De plus, la société NEW LOC PRESTIGE, exploitant au nom de LOCABEST, exerce une activité de location de véhicules classique et ne possède pas les autorisations nécessaires à l'exploitation de VTC. »
Le rapport d'enquête diligentée par l'assureur, a permis d'établir que :
- le vol du véhicule a eu lieu dans la nuit du 16 au 17 février 2017, sur le parking d'une cité populaire de [Localité 7], à proximité du domicile de M. [Y] qui l'utilisait de manière exceptionnelle pour effectuer des démarches administratives,
- aucune enquête n'a pu avoir lieu sur le vol en raison du comportement agressif des jeunes squatteurs du quartier,
- le véhicule était habituellement conduit par M. [V] [L] et était habituellement stationné à proximité du domicile de ce dernier, dans un quartier de standing non loin de la [Adresse 9],
- New Loc Prestige a été créée en juin 2016 et avait une activité de location de véhicules de tourisme, motocyclette, véhicule utilitaire et transport routier de personnes. Son gérant était M. [N]. Le capital social était détenu à 45 % par M. [L], à 45 % par M.[R] et à 10 % par M. [Y]. Le 7 novembre 2016, M.[L] a cédé ses parts à sa s'ur, Mme [O],
- le service de la réglementation des véhicules de transport avec chauffeur a indiqué qu'aucun des protagonistes n'était titulaire d'une inscription au registre des VTC, que ce soit en tant que personne physique ou en tant que personne morale,
- le véhicule en cause a été acheté neuf en location avec option d'achat pour la somme de 44 896 euros le 22 août 2016. Le premier loyer de 11 300 euros a été réglé par chèque de banque. Le garage Mercedes a enregistré une révision le 30 novembre 2016. Une première facture a été établie au nom de la société Kenza Prestige à la demande de M. [L] qui est venu le 27 avril 2017, alors qu'il n'avait plus aucune part dans l'entreprise, demander l'annulation de cette facture pour qu'elle soit établie au nom de New Loc Prestige,
- la société Kenza prestige a été créée en 2015, sise à [Localité 7], avec pour objet social le transport routier de personnes n'excédant pas neuf places. Son capital social est détenu à 50 % par M.[R] et à 50 % par M [Y], son gérant.
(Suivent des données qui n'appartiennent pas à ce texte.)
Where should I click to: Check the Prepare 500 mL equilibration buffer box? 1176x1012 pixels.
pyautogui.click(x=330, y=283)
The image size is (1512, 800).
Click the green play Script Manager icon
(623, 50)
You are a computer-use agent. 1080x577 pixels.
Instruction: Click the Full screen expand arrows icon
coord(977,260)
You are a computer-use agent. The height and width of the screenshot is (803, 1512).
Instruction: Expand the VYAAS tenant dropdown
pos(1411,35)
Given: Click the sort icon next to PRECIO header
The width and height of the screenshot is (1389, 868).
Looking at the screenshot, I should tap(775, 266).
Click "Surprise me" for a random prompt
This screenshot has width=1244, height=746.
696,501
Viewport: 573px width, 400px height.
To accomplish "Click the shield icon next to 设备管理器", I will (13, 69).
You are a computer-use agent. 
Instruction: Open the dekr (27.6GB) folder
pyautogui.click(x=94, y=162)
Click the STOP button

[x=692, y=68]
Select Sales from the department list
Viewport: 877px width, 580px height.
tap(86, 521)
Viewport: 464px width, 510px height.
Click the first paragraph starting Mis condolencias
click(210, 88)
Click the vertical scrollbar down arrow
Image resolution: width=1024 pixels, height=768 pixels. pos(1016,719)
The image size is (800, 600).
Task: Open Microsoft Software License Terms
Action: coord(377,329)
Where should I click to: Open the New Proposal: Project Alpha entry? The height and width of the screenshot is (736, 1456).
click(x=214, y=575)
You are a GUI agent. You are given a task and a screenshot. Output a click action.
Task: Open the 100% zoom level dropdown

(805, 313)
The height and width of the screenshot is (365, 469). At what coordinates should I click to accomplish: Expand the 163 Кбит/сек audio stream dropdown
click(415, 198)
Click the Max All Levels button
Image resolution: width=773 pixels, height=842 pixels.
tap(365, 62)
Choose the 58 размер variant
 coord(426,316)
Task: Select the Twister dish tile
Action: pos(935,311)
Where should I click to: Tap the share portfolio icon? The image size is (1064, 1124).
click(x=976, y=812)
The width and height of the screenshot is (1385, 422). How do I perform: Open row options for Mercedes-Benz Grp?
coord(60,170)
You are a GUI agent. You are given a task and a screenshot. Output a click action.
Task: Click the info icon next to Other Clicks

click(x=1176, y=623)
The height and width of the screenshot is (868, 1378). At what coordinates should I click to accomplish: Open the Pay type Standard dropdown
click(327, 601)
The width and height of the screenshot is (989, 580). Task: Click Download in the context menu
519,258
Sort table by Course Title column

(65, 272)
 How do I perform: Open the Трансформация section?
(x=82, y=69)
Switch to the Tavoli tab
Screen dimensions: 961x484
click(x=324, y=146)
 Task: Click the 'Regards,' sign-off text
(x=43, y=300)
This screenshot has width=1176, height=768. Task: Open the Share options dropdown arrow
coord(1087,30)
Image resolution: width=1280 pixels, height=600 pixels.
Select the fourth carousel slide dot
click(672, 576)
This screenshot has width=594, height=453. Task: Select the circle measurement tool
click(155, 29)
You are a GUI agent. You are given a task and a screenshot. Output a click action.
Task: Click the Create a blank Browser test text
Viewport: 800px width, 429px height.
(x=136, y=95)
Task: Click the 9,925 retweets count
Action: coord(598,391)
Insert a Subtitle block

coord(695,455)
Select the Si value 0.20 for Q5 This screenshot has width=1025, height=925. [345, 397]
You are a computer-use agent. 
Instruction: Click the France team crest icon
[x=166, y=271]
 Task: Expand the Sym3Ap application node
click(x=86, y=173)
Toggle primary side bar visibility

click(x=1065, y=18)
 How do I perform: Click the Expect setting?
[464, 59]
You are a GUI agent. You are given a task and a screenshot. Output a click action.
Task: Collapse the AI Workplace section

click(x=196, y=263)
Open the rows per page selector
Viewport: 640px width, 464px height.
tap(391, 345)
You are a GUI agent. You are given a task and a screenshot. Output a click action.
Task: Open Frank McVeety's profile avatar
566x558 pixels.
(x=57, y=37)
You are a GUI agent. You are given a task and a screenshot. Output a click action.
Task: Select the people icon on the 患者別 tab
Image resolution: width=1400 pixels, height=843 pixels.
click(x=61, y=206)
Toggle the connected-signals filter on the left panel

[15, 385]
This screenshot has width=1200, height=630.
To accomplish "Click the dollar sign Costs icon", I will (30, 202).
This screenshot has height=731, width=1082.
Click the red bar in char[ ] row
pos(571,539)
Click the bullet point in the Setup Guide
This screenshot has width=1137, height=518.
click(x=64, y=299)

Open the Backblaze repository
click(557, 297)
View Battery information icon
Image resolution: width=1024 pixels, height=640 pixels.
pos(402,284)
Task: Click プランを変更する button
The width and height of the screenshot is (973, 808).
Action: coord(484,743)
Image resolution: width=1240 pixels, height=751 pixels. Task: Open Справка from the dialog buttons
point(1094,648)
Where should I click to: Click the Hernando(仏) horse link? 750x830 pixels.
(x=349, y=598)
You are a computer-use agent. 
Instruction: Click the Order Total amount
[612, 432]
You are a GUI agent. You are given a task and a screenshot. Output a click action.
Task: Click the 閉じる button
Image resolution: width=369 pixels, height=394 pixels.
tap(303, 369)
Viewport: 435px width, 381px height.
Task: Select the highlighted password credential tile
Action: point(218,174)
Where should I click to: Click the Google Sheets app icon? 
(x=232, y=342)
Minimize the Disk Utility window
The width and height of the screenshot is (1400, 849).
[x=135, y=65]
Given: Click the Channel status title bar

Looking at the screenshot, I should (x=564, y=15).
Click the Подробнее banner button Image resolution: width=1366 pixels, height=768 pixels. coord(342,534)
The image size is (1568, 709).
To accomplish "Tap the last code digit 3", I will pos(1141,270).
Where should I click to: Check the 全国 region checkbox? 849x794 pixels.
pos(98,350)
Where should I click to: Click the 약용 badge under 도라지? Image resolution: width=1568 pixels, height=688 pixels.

Les interférences entre les diverses sociétés et les protagonistes agissant au sein de ces sociétés, constatées par l'enquêteur de l'assureur, sont confirmées par les déclarations faites par M. [N], gérant de New Loc Prestige, dans son attestation en date du 22 mai 2017. Ce dernier explique que New Loc Prestige exploitait, sous le nom commercial de Locabest, 11 véhicules en location traditionnelle à durée variable. Elle était propriétaire de la Mercedes en cause, qu'elle louait à la société Kenza Prestige, le conducteur principal étant M. [Y]. Ce véhicule était utilisé comme VTC par Kenza Prestige. M.[N], qui était dans l'incapacité de fournir le contrat de location qui était entre les mains de M. [Y], précise que New Loc Prestige n'avait pas d'autorisation VTC et que l'autorisation pour Kenza Prestige était en cours.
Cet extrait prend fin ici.